## WHAT TO PRODUCE:
Word for word, print each line of the listing below; pictures stay out.

/---

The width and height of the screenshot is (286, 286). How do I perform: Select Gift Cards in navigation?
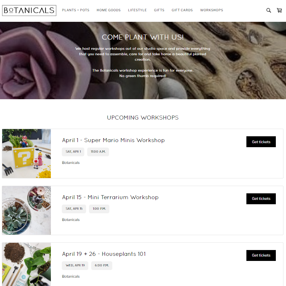pyautogui.click(x=182, y=10)
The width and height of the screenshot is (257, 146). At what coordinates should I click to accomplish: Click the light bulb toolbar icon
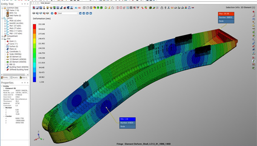(47, 8)
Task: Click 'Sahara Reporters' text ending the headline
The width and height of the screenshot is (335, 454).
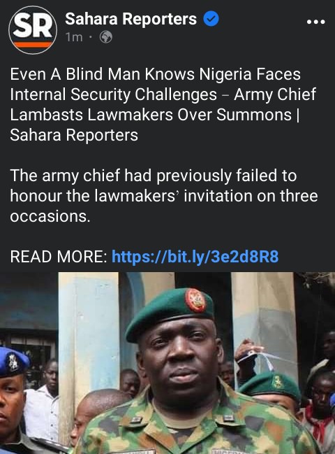Action: [x=74, y=135]
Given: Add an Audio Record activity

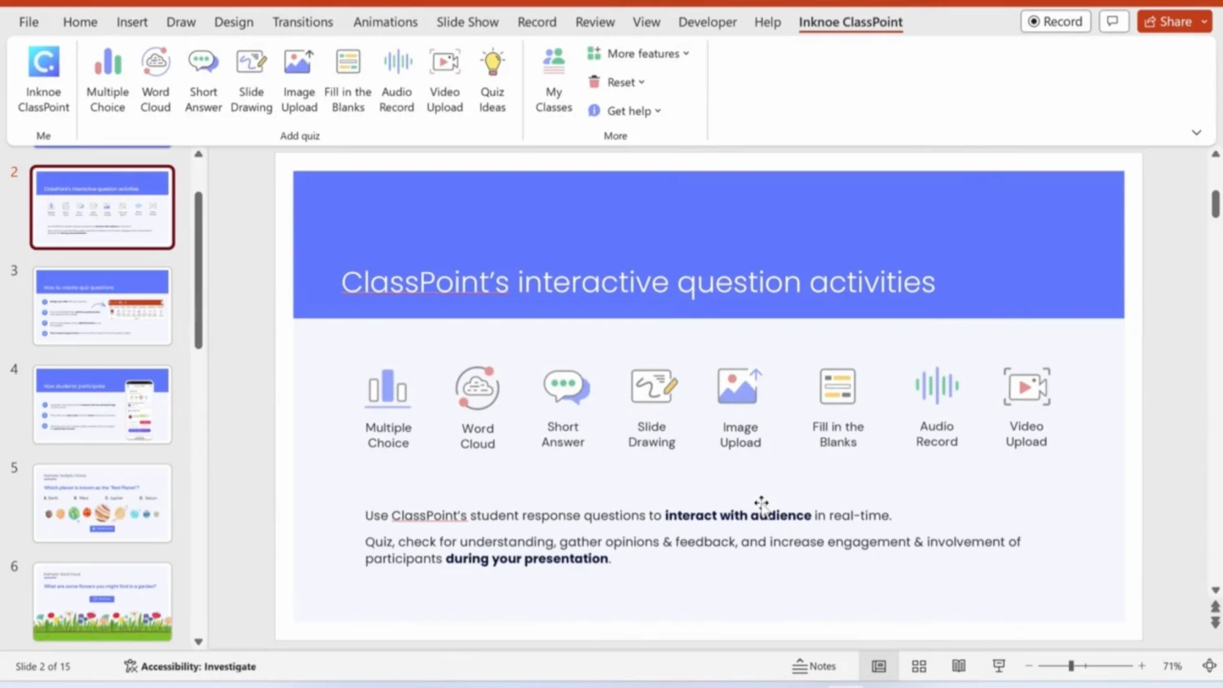Looking at the screenshot, I should click(396, 77).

\---

## EXERCISE OUTPUT:
The width and height of the screenshot is (286, 286). How do I perform: Select Gift Cards in navigation?
pyautogui.click(x=182, y=10)
The width and height of the screenshot is (257, 146). At what coordinates should I click to accomplish: Click the light bulb toolbar icon
(47, 8)
Task: Click 'Sahara Reporters' text ending the headline
The width and height of the screenshot is (335, 454).
Action: [x=74, y=135]
Given: Add an Audio Record activity

Looking at the screenshot, I should click(396, 77).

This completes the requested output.